Herbert looked up at her and paused for her to go on.
“I have promised mamma that there shall be no change between us,—in our manner to each other, I mean. We are not betrothed as yet, you know, and perhaps we may never be so.”
“Isa!”
“It may not be possible, you know. And therefore we willgo on as before. Of course we shall see each other, and of course we shall be friends.”
Herbert Onslow again fretted and again fumed, but he did not have his way. He had looked forward to the ecstasies of a lover’s life, but very few of those ecstasies were awarded to him. He rarely found himself alone with Isa, and when he did do so, her coldness overawed him. He could dare to scold her, and sometimes did do so, but he could not dare to take the slightest liberty. Once, on that night when the qualified consent of papa and mamma Heine had first been given, he had been allowed to touch her lips with his own; but since that day there had been for him no such delight as that. She would not even allow her hand to remain in his. When they all passed their evenings together in the beer-garden, she would studiously manage that his chair should not be close to her own. Occasionally she would walk with him, but not more frequently now than of yore. Very few, indeed, of a lover’s privileges did he enjoy. And in this way the long year wore itself out, and Isa Heine was one-and-twenty.

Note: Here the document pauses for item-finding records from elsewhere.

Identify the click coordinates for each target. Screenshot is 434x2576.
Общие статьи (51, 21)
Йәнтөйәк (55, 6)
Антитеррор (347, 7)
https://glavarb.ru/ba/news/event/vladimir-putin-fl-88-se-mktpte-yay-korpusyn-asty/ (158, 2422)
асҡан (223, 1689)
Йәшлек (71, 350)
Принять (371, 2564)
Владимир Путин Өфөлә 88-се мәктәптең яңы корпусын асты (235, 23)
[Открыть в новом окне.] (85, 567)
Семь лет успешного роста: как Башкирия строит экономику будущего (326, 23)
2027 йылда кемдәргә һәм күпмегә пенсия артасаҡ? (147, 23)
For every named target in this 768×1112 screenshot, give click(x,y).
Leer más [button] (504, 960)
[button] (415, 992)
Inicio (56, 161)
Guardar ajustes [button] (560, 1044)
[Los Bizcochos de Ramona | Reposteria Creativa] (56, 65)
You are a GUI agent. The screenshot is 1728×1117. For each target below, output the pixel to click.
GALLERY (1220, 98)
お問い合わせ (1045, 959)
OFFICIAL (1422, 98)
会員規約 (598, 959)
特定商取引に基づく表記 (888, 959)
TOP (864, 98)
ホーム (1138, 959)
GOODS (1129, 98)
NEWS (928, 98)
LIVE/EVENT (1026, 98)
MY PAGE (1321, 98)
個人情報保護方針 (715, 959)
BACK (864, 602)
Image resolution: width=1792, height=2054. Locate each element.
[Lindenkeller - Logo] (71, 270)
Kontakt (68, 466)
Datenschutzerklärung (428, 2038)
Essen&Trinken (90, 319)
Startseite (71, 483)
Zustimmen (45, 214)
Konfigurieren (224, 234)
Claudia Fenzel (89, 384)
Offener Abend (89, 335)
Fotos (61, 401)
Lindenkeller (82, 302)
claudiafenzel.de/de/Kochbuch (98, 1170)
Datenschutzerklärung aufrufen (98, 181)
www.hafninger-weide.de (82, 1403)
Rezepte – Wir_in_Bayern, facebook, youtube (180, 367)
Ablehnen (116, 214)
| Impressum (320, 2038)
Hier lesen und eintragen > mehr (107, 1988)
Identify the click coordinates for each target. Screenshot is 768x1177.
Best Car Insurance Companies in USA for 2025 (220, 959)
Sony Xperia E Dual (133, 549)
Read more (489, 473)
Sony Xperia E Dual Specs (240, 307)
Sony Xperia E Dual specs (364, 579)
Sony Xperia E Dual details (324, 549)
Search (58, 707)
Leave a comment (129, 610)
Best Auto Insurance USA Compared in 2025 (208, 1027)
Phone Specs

All those family details which had made it inexpedient to apply either to old Hatto or to Herbert’s father before the end of the year need not be specially explained. Old Hatto, who had by far the greater share in the business, was a tyrant somewhat feared both by his brother and sister-in-law; and the elder Onslow, as was known to them all, was a man straitened in circumstances. But soon after New Year’s Day the proposition was made in the Schrannen Platz, and the letter was written. On this occasion Madame Heine went down to the bank, and together with her husband, was closeted for an hour with old Hatto. Uncle Hatto’s verdict was not favourable. As to the young people’s marriage, that was his brother’s affair, not his. But as to the partnership, that was a serious matter. Who ever heard of a partnership being given away merely because a man wanted to marry? He would keep to his promise, and if the stipulated moneys were forthcoming, Herbert Onslow should become a partner,—in four years. Nor was the reply from England more favourable. The alliance was regarded by all the Onslows very favourably. Nothing could be nicer than such a marriage! They already knew dear Isa so well by description! But as for the money,—that could not in any way be forthcoming till the end of the stipulated period.
“And what shall we do?” said Herbert to Papa Heine.
“You must wait,” said he.
“For four years?” asked Herbert.
“You must wait,—as I did,” said Papa Heine. “I was forty before I could marry.” Papa Heine, however, should not have forgotten to say that his bride was only twenty, and that if he had waited, she had not.
“Isa,” Herbert said to her, when all this had been fully explained to her, “what do you say now?”
“Of course it is all over,” said she, very calmly.
“Oh, Isa, is that your love?”
“No, Herbert, that is not my love; that is my discretion;” and she even laughed with her mild low laughter, as she answered him. “You know you are too impatient to wait four years, and what else therefore can I say?”
“I wonder whether you love me?” said Herbert, with a grand look of injured sentiment.
“Well; in your sense of the word I do not think I do. I do not love you so that I need make every one around us unhappy because circumstances forbid me to marry you. That sort of love would be baneful.”